I went up to my room and had a long soak in the cavernous roll-top bath. One of its claw-and-ball feet was missing, replaced by a sturdy block of wood. As I reclined in the lukewarm water I looked at the flakes of peeling paint on the ceiling and the glossy green-black moss forming on the cornices. The rugs on the floor were threadbare, patched and tufted like mange on a feral Malayan dog. Nonetheless, my bath seemed transcendentally luxurious after an arduous day on the road; it brought relief to my aching muscles and washed away the red dust that had formed a film on my skin. I made a quick mental note: not even Rolls-Royces are immune to the forces of nature.
At the bottom of the sweeping, dimly lit stairs, I paused to straighten my tie. I wanted to make sure that Snow saw me in the best possible light: freshly scrubbed and shaved, immaculately dressed, fully revived, and bursting with joie de vivre. The voices from the dining room drifted into the foyer, muffled and inarticulate but audible nonetheless. I listened for Snow’s voice but heard only those of Kunichika and Honey. They spoke softly but firmly, forming each word carefully and with great deliberation. One or two words were emphasised heavily, but their voices were never raised.
“Ah, Wormwood,” Honey said breezily when I walked into the room. “What will you have — whisky? Always take it neat in the tropics. Kills the germs, you see.”
“I know, you’ve already told me that. How kind,” I said, accepting the cigarette he offered me. I looked at Johnny. He wore an ivory-coloured shirt of mine, which I had given to him some days earlier. I had noticed him looking at it longingly, and told him it had been made for me in Paris (I had in fact bought it in Tunbridge Wells). When I gave it to him he said, “That is the kind of thing I want to sell in my new shop.” This evening he was wearing it for the first time, and he looked awful. The yoke was too tight across his shoulders, the sleeves were too long, and the colour was too pale for his complexion. His face looked flushed and damp with perspiration, and he stared resolutely at the melting cubes of ice in his drink. With his forefinger he drew shapes in the moisture on the glass, his eyes hollow and unblinking.
For the rest of dinner, Honey held court like a schoolmaster lecturing a group of fifth-form boys. His stories of petty tin-mining heroics failed to impress anyone. He filled his chair magisterially, speaking with an air of studied superiority, frequently exhaling plumes of cigarette smoke. In every respect he resembled a young child imitating the mannerisms of an adult. He looked at Johnny as he spoke — singling out the easiest target, as it were: no one else seemed interested.

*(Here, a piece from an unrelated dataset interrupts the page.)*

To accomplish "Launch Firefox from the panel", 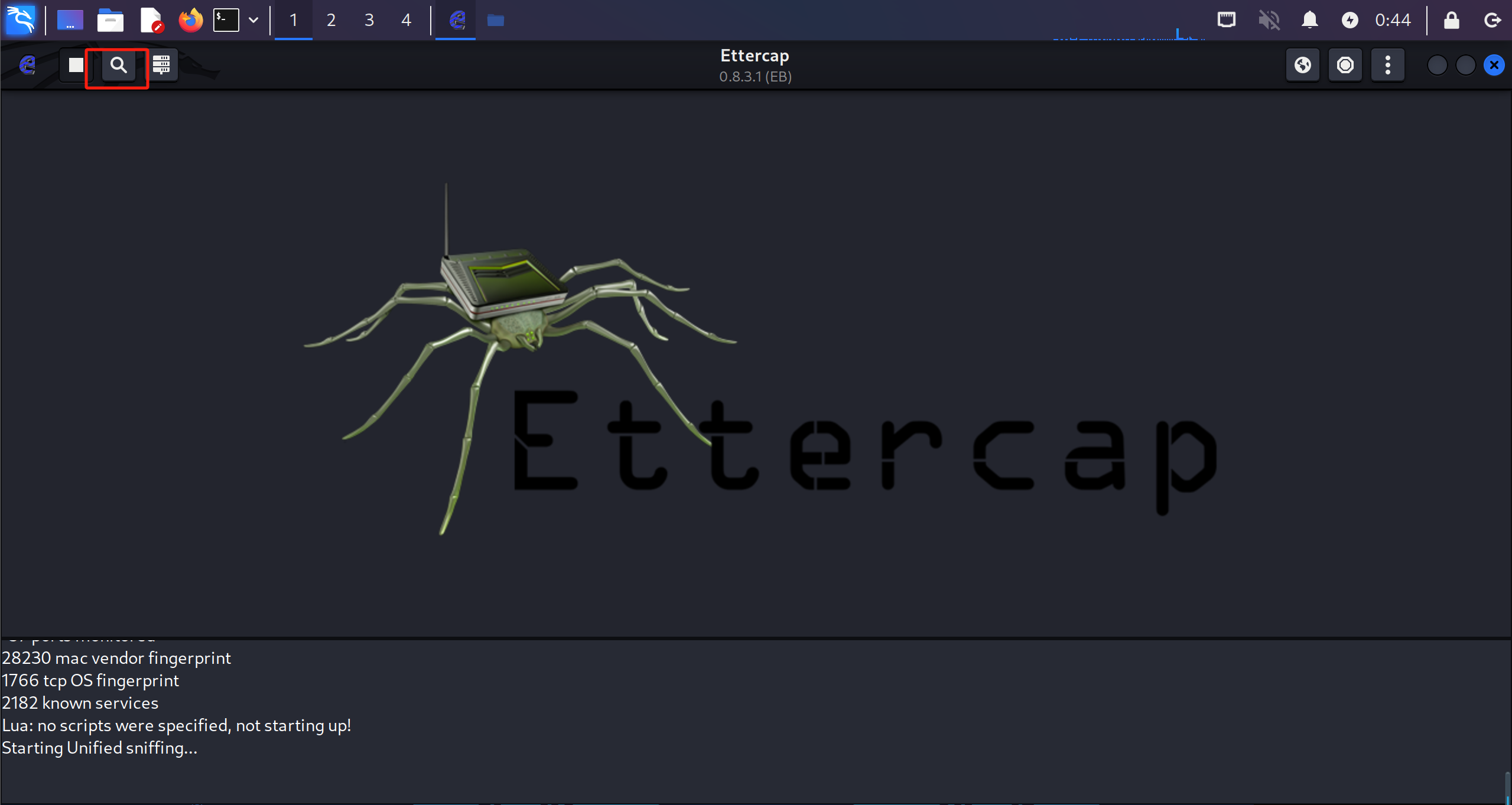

“Nonsense,” I said, challenging every assertion he made. I spoke with as much sang-froid as possible. Snow had now joined us, and it was important to pitch my voice in exactly the right manner: clever but not cynical, involved but not aggressive. I cast a quick glance at her. I was not surprised to see she was looking at Kunichika, and he at her.
“I don’t believe a word of it,” I said at the end of Honey’s long and implausible story about the killing of an English tin miner by a Chinaman coolie. Whatever control I had had over my voice seemed suddenly to have vanished, and I was aware of the sharpness of my words: waspish, acidic, adolescent. It was too late now, and I lashed out at the inconsistencies of his story. To my surprise, this unseemly little rant raised a smile from Snow — though I could not decide whether the subject of her mirth was me or Honey.
We had an execrable meal of réchauffé leftovers — bacterial soup of an unidentifiable variety (though mutton was clearly an important component), bland chicken, and lumpy rice pudding. “I think this presages the end of the Empire, don’t you?” I said. A string quartet sat under the dry, drooping leaves of an enormous potted palm. Like the plant, the members of the quartet seemed near death. They moved their bows feebly and played out of tune, turning every piece into a sad, funereal farewell. Even the most recent songs were somehow transformed into antique death marches—“J’attendrais,” for example, a blithe and simplistic song (learnt, no doubt, from an itinerant French planter), was executed with moaning top notes which begged to be accompanied by the tolling of an Orthodox funeral bell. Over this horrific continuo, Honey sounded off on every conceivable topic. He was a soi-disant expert on everything relating to the tropics, from fungal infections to the politics of the Malay sultanate. The cacophony was so distracting that I barely noticed Snow slip away from the table. I waited a minute before following her, making the appropriate excuses as I left. I thought I might catch her before she got to her room — I would use Johnny’s “illness” as an excuse to engage her in conversation.